Example of vulnerable code that propagates Basic Auth from configuration to user-supplied URLs:
// vulnerable: uses user-provided URL with static Basic Auth
import (
"net/http"
"github.com/gobuffalo/buffalo"
)
func fetchExternalURL(c buffalo.Context) error {
url := c.Param("url") // user-controlled
req, _ := http.NewRequest("GET", url, nil)
req.Header.Set("Authorization", "Basic dXNlcjpwYXNz") // static creds
resp, err := http.DefaultClient.Do(req)
if err != nil {
return c.Render(500, r.JSON(map[string]string{"error": err.Error()}))
}
defer resp.Body.Close()
return c.Render(200, r.JSON(resp.Header))
}
Safer approach: remove per-request Basic Auth, use a dedicated client with no proxy of user input into the request target, and enforce an allowlist of permitted hostnames:
// remediated: no Basic Auth on dynamic URLs, strict host validation
import (
"net/http"
"net/url"
"strings"
"github.com/gobuffalo/buffalo"
)
var allowedHosts = map[string]bool{
"api.example.com": true,
"data.service.com": true,
}
func safeFetch(c buffalo.Context) error {
raw := c.Param("url")
parsed, err := url.Parse(raw)
if err != nil {
return c.Render(400, r.JSON(map[string]string{"error": "invalid url"}))
}
if !allowedHosts[parsed.Host] {
return c.Render(403, r.JSON(map[string]string{"error": "host not allowed"}))
}
client := &http.Client{}
resp, err := client.Get(parsed.String())
if err != nil {
return c.Render(500, r.JSON(map[string]string{"error": err.Error()}))
}
defer resp.Body.Close()
return c.Render(200, r.JSON(resp.Header))
}
If Basic Auth must be used for specific integrations, scope it to a dedicated outbound client that never receives a user-controlled target. For example, configure a fixed base URL and use path-only parameters:
// limited-scope: outbound client to a fixed service with Basic Auth
import (
"net/http"
"github.com/gobuffalo/buffalo"
)
var (
serviceBase, _ = url.Parse("https://api.partner.com/v1/")

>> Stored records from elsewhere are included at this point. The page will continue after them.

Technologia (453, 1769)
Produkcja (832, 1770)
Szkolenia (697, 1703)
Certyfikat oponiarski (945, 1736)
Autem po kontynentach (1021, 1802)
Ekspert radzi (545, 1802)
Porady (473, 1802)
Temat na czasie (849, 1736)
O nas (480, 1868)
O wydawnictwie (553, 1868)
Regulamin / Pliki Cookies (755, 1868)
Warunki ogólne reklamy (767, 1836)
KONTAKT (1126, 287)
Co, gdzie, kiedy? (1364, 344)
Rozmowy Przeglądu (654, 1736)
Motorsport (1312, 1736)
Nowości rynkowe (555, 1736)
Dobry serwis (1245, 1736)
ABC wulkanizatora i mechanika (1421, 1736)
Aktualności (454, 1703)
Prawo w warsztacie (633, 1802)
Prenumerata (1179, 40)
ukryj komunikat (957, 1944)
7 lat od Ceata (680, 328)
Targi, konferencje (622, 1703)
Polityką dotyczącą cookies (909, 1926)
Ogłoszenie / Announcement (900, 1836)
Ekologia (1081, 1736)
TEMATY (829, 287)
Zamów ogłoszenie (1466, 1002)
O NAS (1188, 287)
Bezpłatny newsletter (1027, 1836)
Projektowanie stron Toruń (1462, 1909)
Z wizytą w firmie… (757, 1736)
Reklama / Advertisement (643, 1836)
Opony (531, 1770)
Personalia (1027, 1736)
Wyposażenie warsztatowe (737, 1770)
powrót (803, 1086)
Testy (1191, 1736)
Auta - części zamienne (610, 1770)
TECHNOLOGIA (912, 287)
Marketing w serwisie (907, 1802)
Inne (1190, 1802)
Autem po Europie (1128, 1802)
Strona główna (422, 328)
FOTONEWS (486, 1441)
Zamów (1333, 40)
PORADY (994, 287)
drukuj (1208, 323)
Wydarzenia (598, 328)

outboundClient = &http.Client{}
)
func partnerAction(c buffalo.Context) error {
path := c.Param("path") // validated relative path
parsed, _ := url.Parse(path)
target := serviceBase.ResolveReference(parsed)
req, _ := http.NewRequest("GET", target.String(), nil)
req.Header.Set("Authorization", "Basic cGFydG5lcnM6c2VjcmV0") // scoped credentials
resp, err := outboundClient.Do(req)
if err != nil {
return c.Render(500, r.JSON(map[string]string{"error": err.Error()}))
}
defer resp.Body.Close()
return c.Render(200, r.JSON(resp.Status))
}
These patterns ensure that SSRF risks are reduced by eliminating dynamic host resolution for authenticated requests and by validating destinations. middleBrick scans can verify the effectiveness of these changes by checking for endpoints that accept arbitrary URLs and inspecting whether Authorization headers are propagated.